[Saved data entries]
┏━━
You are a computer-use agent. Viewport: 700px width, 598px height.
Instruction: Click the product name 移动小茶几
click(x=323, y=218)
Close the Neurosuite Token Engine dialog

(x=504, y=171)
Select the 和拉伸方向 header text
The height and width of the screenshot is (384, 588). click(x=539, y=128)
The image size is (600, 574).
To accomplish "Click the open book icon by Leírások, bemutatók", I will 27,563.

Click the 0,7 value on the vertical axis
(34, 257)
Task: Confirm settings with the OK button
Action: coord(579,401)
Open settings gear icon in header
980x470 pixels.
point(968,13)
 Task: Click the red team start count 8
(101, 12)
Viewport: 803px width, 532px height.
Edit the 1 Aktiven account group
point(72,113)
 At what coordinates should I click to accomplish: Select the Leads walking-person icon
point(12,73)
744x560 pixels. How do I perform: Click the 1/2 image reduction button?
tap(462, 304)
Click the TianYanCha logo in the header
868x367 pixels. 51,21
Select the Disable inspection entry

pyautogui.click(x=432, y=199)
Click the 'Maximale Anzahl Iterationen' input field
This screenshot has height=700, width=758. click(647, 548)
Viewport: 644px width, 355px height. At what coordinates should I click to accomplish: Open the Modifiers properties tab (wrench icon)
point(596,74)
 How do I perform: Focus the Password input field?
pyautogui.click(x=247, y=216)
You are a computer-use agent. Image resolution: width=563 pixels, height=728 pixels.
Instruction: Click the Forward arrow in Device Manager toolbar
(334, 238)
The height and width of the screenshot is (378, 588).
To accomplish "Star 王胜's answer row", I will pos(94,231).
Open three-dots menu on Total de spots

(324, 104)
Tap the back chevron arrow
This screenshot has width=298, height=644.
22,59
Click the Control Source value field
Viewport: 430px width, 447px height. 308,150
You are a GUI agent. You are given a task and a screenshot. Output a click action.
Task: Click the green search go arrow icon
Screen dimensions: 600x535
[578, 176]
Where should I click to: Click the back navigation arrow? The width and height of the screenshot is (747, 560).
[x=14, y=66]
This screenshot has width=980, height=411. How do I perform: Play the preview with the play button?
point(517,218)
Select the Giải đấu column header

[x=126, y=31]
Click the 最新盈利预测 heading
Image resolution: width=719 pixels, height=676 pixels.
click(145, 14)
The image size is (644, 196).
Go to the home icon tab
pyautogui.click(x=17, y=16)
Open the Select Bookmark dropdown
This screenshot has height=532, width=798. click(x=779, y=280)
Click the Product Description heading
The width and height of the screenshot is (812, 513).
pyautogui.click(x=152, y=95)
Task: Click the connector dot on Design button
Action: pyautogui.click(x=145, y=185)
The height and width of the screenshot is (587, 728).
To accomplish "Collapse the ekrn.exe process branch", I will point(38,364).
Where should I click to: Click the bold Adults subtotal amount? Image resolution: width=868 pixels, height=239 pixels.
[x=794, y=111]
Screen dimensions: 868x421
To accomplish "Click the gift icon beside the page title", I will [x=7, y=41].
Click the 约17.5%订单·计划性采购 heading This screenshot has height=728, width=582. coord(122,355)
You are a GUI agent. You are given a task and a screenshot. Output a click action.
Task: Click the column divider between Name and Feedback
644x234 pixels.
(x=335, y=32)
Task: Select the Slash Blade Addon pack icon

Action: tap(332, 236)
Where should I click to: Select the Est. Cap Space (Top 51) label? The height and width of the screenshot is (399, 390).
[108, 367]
┗━━
> _YOUR INSTRUCTIONS_
Write out again every entry above, exactly as given.

> _TASK RESPONSE_
You are a computer-use agent. Viewport: 700px width, 598px height.
Instruction: Click the product name 移动小茶几
click(x=323, y=218)
Close the Neurosuite Token Engine dialog

(x=504, y=171)
Select the 和拉伸方向 header text
The height and width of the screenshot is (384, 588). click(x=539, y=128)
The image size is (600, 574).
To accomplish "Click the open book icon by Leírások, bemutatók", I will 27,563.

Click the 0,7 value on the vertical axis
(34, 257)
Task: Confirm settings with the OK button
Action: coord(579,401)
Open settings gear icon in header
980x470 pixels.
point(968,13)
 Task: Click the red team start count 8
(101, 12)
Viewport: 803px width, 532px height.
Edit the 1 Aktiven account group
point(72,113)
 At what coordinates should I click to accomplish: Select the Leads walking-person icon
point(12,73)
744x560 pixels. How do I perform: Click the 1/2 image reduction button?
tap(462, 304)
Click the TianYanCha logo in the header
868x367 pixels. 51,21
Select the Disable inspection entry

pyautogui.click(x=432, y=199)
Click the 'Maximale Anzahl Iterationen' input field
This screenshot has height=700, width=758. click(647, 548)
Viewport: 644px width, 355px height. At what coordinates should I click to accomplish: Open the Modifiers properties tab (wrench icon)
point(596,74)
 How do I perform: Focus the Password input field?
pyautogui.click(x=247, y=216)
You are a computer-use agent. Image resolution: width=563 pixels, height=728 pixels.
Instruction: Click the Forward arrow in Device Manager toolbar
(334, 238)
The height and width of the screenshot is (378, 588).
To accomplish "Star 王胜's answer row", I will pos(94,231).
Open three-dots menu on Total de spots

(324, 104)
Tap the back chevron arrow
This screenshot has width=298, height=644.
22,59
Click the Control Source value field
Viewport: 430px width, 447px height. 308,150
You are a GUI agent. You are given a task and a screenshot. Output a click action.
Task: Click the green search go arrow icon
Screen dimensions: 600x535
[578, 176]
Where should I click to: Click the back navigation arrow? The width and height of the screenshot is (747, 560).
[x=14, y=66]
This screenshot has width=980, height=411. How do I perform: Play the preview with the play button?
point(517,218)
Select the Giải đấu column header

[x=126, y=31]
Click the 最新盈利预测 heading
Image resolution: width=719 pixels, height=676 pixels.
click(145, 14)
The image size is (644, 196).
Go to the home icon tab
pyautogui.click(x=17, y=16)
Open the Select Bookmark dropdown
This screenshot has height=532, width=798. click(x=779, y=280)
Click the Product Description heading
The width and height of the screenshot is (812, 513).
pyautogui.click(x=152, y=95)
Task: Click the connector dot on Design button
Action: pyautogui.click(x=145, y=185)
The height and width of the screenshot is (587, 728).
To accomplish "Collapse the ekrn.exe process branch", I will point(38,364).
Where should I click to: Click the bold Adults subtotal amount? Image resolution: width=868 pixels, height=239 pixels.
[x=794, y=111]
Screen dimensions: 868x421
To accomplish "Click the gift icon beside the page title", I will [x=7, y=41].
Click the 约17.5%订单·计划性采购 heading This screenshot has height=728, width=582. coord(122,355)
You are a GUI agent. You are given a task and a screenshot. Output a click action.
Task: Click the column divider between Name and Feedback
644x234 pixels.
(x=335, y=32)
Task: Select the Slash Blade Addon pack icon

Action: tap(332, 236)
Where should I click to: Select the Est. Cap Space (Top 51) label? The height and width of the screenshot is (399, 390).
[108, 367]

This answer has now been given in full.